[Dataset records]
----------------------------------------
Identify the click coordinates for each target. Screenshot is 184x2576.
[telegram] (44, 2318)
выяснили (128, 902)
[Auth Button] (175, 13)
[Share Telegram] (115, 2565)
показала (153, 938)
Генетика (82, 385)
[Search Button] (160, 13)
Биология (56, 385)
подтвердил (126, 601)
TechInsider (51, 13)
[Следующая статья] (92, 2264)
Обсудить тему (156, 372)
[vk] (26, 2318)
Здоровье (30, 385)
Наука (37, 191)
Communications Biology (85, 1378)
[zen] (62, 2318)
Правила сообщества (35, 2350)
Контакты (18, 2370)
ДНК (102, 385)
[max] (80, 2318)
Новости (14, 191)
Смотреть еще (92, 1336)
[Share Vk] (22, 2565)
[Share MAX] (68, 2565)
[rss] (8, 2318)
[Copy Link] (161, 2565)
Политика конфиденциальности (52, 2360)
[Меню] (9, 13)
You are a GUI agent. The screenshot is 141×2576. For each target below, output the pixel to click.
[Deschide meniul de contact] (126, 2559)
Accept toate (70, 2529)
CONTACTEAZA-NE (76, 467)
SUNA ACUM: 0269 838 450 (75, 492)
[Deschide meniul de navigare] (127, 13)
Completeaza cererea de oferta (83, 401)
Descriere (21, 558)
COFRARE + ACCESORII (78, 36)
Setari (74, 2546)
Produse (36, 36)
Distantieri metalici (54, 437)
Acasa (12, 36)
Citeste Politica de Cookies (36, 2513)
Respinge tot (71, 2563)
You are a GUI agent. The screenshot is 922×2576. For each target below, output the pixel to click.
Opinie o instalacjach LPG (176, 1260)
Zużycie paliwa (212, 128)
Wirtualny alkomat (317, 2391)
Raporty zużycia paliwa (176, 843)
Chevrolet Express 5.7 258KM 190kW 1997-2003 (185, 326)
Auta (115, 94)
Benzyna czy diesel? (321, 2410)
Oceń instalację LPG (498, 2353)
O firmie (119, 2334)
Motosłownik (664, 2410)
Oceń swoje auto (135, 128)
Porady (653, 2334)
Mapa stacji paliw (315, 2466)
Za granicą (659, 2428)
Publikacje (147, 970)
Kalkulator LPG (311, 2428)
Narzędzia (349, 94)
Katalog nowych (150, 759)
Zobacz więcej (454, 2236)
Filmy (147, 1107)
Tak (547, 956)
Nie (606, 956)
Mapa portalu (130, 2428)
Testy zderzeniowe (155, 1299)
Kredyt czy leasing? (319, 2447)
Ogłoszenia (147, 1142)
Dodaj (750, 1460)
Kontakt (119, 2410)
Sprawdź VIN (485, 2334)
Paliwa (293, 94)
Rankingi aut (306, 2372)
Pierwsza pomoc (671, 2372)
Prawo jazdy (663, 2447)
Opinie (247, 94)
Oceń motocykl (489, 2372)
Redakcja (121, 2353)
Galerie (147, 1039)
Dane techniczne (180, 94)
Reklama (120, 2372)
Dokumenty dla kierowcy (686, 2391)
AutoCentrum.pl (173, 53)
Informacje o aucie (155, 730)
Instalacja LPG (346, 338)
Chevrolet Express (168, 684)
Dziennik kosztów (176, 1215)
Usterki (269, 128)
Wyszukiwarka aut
----------------------------------------
» What this task involves
All lines from the one containing "Pierwsza pomoc (671, 2372)" to the last line above should be reproduced exactly, and no other lines should be given.

» Written response
Pierwsza pomoc (671, 2372)
Prawo jazdy (663, 2447)
Opinie (247, 94)
Oceń motocykl (489, 2372)
Redakcja (121, 2353)
Galerie (147, 1039)
Dane techniczne (180, 94)
Reklama (120, 2372)
Dokumenty dla kierowcy (686, 2391)
AutoCentrum.pl (173, 53)
Informacje o aucie (155, 730)
Instalacja LPG (346, 338)
Chevrolet Express (168, 684)
Dziennik kosztów (176, 1215)
Usterki (269, 128)
Wyszukiwarka aut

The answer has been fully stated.